UNESCO World Heritage Site
- Official name: Funerary and memory sites of the First World War (Western Front)
- Type: Cultural
- Criteria: i, ii, vi
- Designated: 2023 (45th session)
- Reference no.: 1567-WA01

= Fort de Loncin =

19th-20th century defence for Liège, Belgium

The Fort de Loncin (/fr/) is one of twelve forts built around Liège, Belgium, in the late 19th century. The overall Fortified Position of Liège was a constituent part of the country's National Redoubt. Fort de Loncin was constructed between 1881 and 1884 according to the plans of General Henri Alexis Brialmont. Contrasting with the French forts built in the same era by Raymond Adolphe Séré de Rivières, the fort was built exclusively of unreinforced concrete, a new material, rather than masonry.

The experimental nature of the new material, and the design features of the fort, led to unintended consequences in combat action. Weak concrete made the fort vulnerable to enemy artillery, while poor living conditions reduced the fort's ability to operate under fire.

The fort was destroyed during World War I in the Battle of Liège, when the fort's magazine was hit by a large-calibre German shell, killing most of the fort's occupants. The event marked the debut of the Big Bertha howitzer in combat. Relatively few of the dead were recovered; the site is now a military cemetery. The fort was never reused.

==Description==
The Fort de Loncin is located about 7 km west of the centre of Liège, in the direction of Brussels and Tongeren, in the municipality of Ans. The garrison comprised about 500 men.

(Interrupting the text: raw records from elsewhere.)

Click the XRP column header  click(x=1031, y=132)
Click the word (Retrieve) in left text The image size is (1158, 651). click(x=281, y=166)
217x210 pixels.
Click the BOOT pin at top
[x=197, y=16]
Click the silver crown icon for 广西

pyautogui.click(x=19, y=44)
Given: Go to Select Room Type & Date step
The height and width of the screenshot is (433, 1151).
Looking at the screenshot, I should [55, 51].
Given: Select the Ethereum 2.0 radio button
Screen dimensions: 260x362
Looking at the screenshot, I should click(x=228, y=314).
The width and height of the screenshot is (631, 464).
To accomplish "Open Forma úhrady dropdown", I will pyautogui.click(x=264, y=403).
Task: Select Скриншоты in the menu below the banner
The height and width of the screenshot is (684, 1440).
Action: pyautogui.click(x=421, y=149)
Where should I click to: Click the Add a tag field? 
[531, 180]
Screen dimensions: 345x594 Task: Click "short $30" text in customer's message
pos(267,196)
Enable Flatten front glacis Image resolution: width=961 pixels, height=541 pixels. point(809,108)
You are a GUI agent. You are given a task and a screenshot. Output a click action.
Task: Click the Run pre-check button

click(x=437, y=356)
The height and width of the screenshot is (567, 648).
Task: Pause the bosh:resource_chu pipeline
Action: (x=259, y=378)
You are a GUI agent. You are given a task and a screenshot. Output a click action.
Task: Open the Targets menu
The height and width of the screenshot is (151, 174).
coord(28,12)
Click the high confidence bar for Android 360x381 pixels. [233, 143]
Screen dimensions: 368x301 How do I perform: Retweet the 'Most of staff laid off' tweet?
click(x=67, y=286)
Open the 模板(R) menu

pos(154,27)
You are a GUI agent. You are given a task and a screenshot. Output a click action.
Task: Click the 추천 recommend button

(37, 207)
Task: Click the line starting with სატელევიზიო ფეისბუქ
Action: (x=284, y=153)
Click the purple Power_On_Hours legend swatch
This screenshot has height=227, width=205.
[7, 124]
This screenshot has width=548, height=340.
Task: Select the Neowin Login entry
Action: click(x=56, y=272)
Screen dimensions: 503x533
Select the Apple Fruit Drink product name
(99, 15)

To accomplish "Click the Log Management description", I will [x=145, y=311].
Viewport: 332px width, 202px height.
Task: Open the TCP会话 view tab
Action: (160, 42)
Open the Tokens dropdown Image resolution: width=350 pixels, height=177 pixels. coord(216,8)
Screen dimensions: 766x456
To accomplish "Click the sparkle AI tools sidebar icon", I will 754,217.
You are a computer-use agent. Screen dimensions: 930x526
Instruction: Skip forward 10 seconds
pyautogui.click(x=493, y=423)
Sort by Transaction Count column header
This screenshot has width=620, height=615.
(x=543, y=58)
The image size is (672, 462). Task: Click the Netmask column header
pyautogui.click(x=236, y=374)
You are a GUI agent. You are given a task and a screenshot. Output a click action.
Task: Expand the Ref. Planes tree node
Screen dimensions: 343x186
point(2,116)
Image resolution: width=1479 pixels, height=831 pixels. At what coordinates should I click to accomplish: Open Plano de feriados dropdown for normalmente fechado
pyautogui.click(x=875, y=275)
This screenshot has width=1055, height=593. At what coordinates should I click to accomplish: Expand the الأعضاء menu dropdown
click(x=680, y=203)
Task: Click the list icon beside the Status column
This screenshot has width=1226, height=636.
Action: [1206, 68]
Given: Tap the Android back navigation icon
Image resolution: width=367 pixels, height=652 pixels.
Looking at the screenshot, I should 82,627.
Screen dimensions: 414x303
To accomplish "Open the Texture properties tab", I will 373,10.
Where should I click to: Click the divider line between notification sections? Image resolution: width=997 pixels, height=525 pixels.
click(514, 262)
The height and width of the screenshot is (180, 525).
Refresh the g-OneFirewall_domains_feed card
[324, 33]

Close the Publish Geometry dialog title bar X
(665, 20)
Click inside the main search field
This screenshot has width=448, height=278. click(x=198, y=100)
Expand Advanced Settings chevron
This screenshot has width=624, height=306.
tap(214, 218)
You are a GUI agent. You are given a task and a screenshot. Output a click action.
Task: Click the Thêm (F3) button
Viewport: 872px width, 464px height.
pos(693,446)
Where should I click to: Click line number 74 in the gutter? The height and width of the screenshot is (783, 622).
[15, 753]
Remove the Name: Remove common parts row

The fort forms an isosceles triangle whose base is 300 m long and whose sides measure 235 m. A 6 m deep by 8 m ditch encircles the fort, which is semi-submerged in the landscape. The principal armament was concentrated in the central massif. The ditches were defended in enfilade by 57 mm guns in casemates resembling counterscarp batteries, firing at shot traps at the other end of the ditch. The casemate at the point of the triangle was disposed on two levels, allowing action in case the lower level became obstructed. The fort made provisions for infantry sorties onto the surrounding cleared area.

With the exception of the Fort de Loncin, the Belgian forts made little provision for the daily needs of their wartime garrisons, locating latrines, showers, kitchens and the morgue in the fort's counterscarp, a location that would be untenable in combat. This would have profound effects on the forts' ability to endure a long assault. Even at Loncin, the service areas were placed directly opposite the barracks, which opened into the ditch in the rear of the fort (i.e., in the face towards Liège), with lesser protection than the two "salient" sides.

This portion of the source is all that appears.